The Louisiana Third Circuit Court of Appeal caused quite a stir in the Louisiana business community in December, 2005 when it rendered its decision in Doland v. ACM, 921 So.2d 196 (La.App. 3 Cir. 12/30/05). In Doland, the Court was called upon to resolve a heated dispute over the termination of a lease of video poker machines. The video poker machines were being leased by ACM [FN1] for use in the Pat’s of Cameron Restaurant. Upon the expiration of the original three year term, written notice had been given of the restaurant’s desire to retain possession of the machines on a day-to-day basis, and to continue as such until the restaurant was able to obtain different machines, either through direct purchase or through another lessor. The restaurant had the machines disabled by the Louisiana State Police after ACM refused to remove the machines after removal was requested by the restaurant. Because of ACM’s refusal to remove them, the video poker machines remained disabled but on the premises of the restaurant, preventing the installation of new video poker machines, for roughly three months. During this time, the restaurant experienced a decrease in revenue not only from the lack revenue generated from the video poker machines themselves, but also from a decline in restaurant sales due to a lack of patronage.

Pat Doland d/b/a Pat’s of Cameron sued ACM for damages resulting from ACM’s failure to remove the video poker machines. Doland’s claims survived, among others, a no right of action challenge brought by ACM. ACM asserted that Doland had no right of action because the restaurant is owned by Pat’s Restaurant of Cameron, Inc., an S corporation, and not by Doland individually. In spite of the ownership of the restaurant, the Court allowed Doland to recover [FN 2] because the lease was executed by Doland, individually, without any designation that the lease was entered into by Doland acting on behalf of the corporation. What is alarming is that the Court went on to state:

We similarly find that the lease agreement that is presently before us was entered into individually by Pat Doland. He signed the lease in his personal name, without any designation that he was acting on behalf of any other entity. In addition, we find it relevant that “Pat’s Restaurant of Cameron, Inc.” is a Chapter S corporation. The owners of such qualifying entities are taxed as sole proprietors or partnerships and are personally liable for the losses and debts of such a corporation; the Chapter S corporation is not taxed. See 26 U.S.C.A. §§ 1363, 1366. Under Louisiana law, this corporation, therefore, is not a separate and distinct entity from the individual, Doland, and as a result, there exists no legal distinction between the individual and the business. See Robinson v.
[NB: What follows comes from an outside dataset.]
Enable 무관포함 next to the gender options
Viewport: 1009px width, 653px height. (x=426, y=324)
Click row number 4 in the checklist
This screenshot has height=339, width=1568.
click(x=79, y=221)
Heard, 01-1697 (La. 2/26/02), 809 So.2d 943. Doland at 201. (Emphasis added).

Although the above-quoted language is dictum, it was enough to send a wave of panic surging through the S corporations, limited liability companies and registered limited liability partnerships across the state. S corporations, limited liability companies and registered limited liability partnerships can enjoy the benefits of both limited liability and pass through taxation [FN 3], making them appealing options for certain business ventures [FN 4]. Unless remedied, this language alone could have been enough to allow the courts to begin to erode away the protection from liability enjoyed by these entities, leaving only C corporations, subject to double taxation, shielded from liability. Entities that thought they would be able to enjoy both pass through taxation and limited liability were possibly facing a foreseeable change in the protection they enjoy.

The Court more recently granted a rehearing for the limited purpose of deleting the above-quoted dictum. The Court then went on to clarify that S corporations are offered a “shield of protection against individual liability” even though, because of pass through taxation, there is “no legal distinction for income tax purposes between an individual and a Chapter S corporation”.

There can be no guarantee that any business entity is free from the piercing of the corporate veil and the resulting collapse of the business entity. There is also nothing to stop a court in another matter from readdressing the issue. What is encouraging is that, at least for now, the Court realized the severity of the impact its dictum could have on the business community and made a directed effort to remedy the situation.

[FN 1] The original lease was between the restaurant and Allied Gaming Management, Inc. (“Allied”), which sold its assets (including this lease) to ACM as part of Allied’s Chapter 11 bankruptcy reorganization plan prior to the expiration of the original three year term.

[FN 2] Not only was Doland able to recover for lost revenue stemming from the lack of video poker gaming, but also from the lost restaurant sales. The Court also awarded Doland interest, general damages and attorney’s fees.

[FN 3] Pass through taxation allows entities such as partnerships, sole proprietorships, S corporations, limited liability companies electing to be treated as partnerships to avoid taxation at the entity level. This results in only one level of taxation: at the individual shareholder, partner, or member level. To the contrary, C corporations and limited liability companies electing to be treated as a corporation are taxed first at the entity level and then again at the shareholder or member level.

[FN 4] There are certain restrictions on the formation of these types of entities.